ArcGIS Hub was used to embed the dashboards into the Freight and Permitting Office’s new website. The final dashboards include a Freight Restrictions dashboard, a Seasonal Restrictions dashboard, a Bridge Weight Limits dashboard, a Vertical Clearances dashboard, an Oversize/Overweight (OSOW) Restrictions dashboard, a Hazardous and Nuclear Routes dashboard, a Pilot Escort dashboard, and a Long Vehicle Combinations (LVC) dashboard. The team also used ArcGIS StoryMaps to put together a simple tutorial for how to use the dashboards, and that’s available front and center on the new website.
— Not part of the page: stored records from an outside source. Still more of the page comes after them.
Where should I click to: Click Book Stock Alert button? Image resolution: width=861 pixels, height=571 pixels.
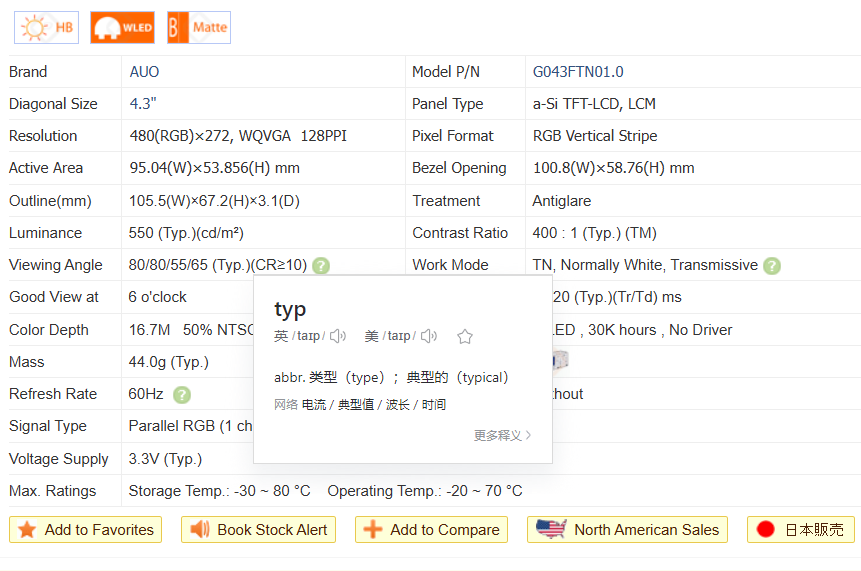coord(258,530)
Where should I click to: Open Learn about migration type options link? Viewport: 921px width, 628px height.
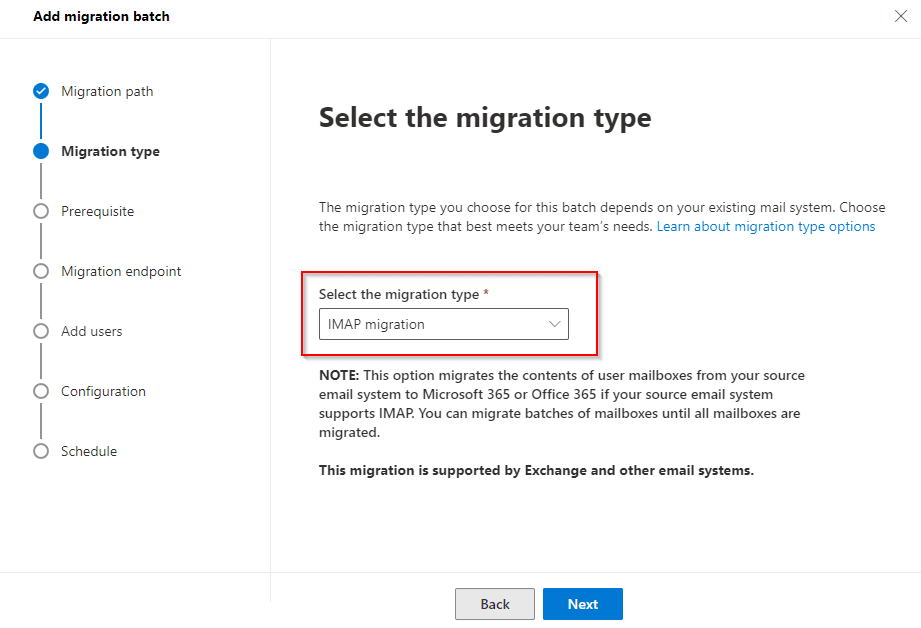[x=765, y=226]
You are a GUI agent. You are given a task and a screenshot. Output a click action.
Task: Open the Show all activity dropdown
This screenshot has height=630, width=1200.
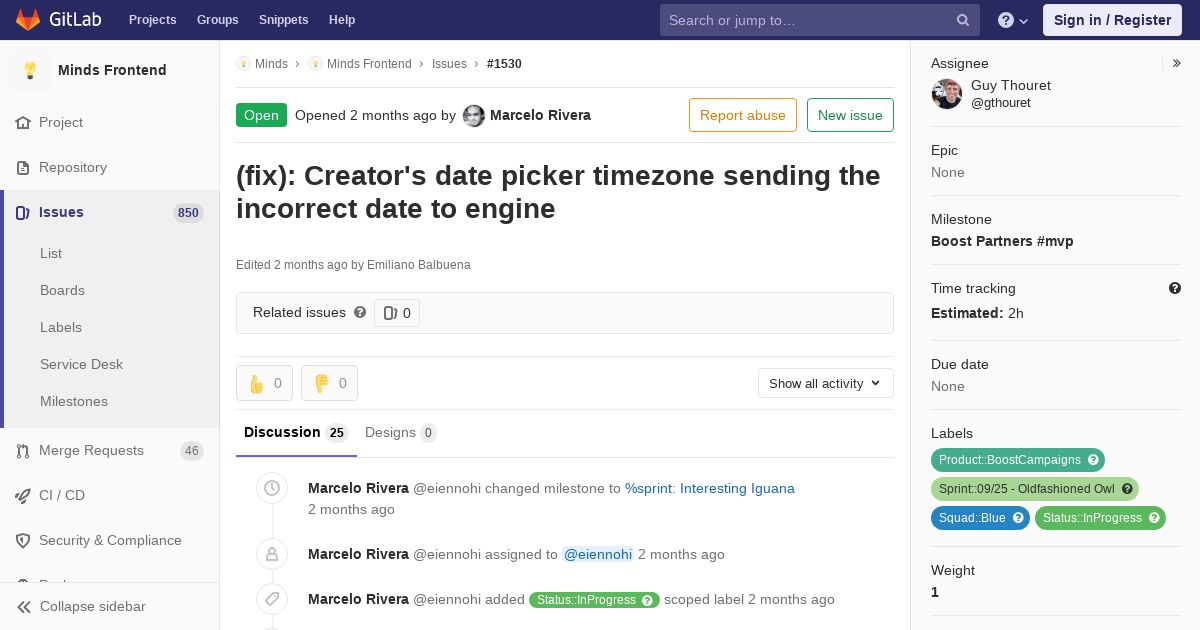825,383
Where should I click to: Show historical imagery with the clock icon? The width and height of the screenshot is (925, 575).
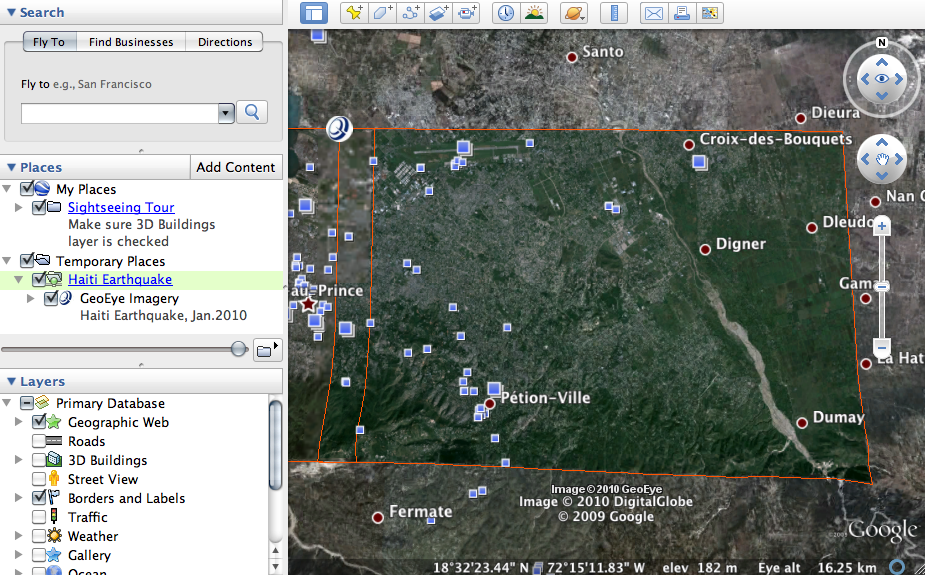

Interactive Planning Creates a Safer System
The digital map and dashboard solution makes Hurst and his team feel like they can now provide efficient and effective customer service to the 225 or so people who call CDOT’s Freight and Permitting Office each day.
“We refer to the maps on our website regularly to answer questions,” Hurst noted.
Johnston agreed, saying, “For me, the maps are a quicker resource to find information and locations with the data on the map. I think ArcGIS [Dashboards] makes viewing and finding data more efficient, with [the ability to] search for specific data with the filters and the autozoom.”
The interactive tools also, of course, make it easier for truck drivers, dispatchers, and those who plan trips for fleets to get personalized information for their drives through Colorado. For example, on one dashboard, users can enter a vehicle height in inches, and the system will bring up every bridge on a route that the vehicle can’t go under. Drivers can also view individual structures and highways and break down their routes into each mile to do precise trip planning.
The dashboards include photos as well, which Hurst believes adds value by letting drivers know ahead of time what structures will look like.
“By having this picture, you can dig in further and see, ‘Oh, that bridge is not an issue for me,’” he said. “It helps you decide if that’s something that you have to plan for or not.”
In streamlining communication with commercial truck personnel—and making it available on interactive maps and dashboards rather than via static, text-based resources—CDOT’s Freight and Permitting Office is guiding truck drivers directly to the critical roadway information they need.
“I want them to look at the stuff that should matter when they’re making their route,” said Hurst. “Bringing the map to them, showing them the problems that they need to plan and accommodate for, [creates] a safer system.”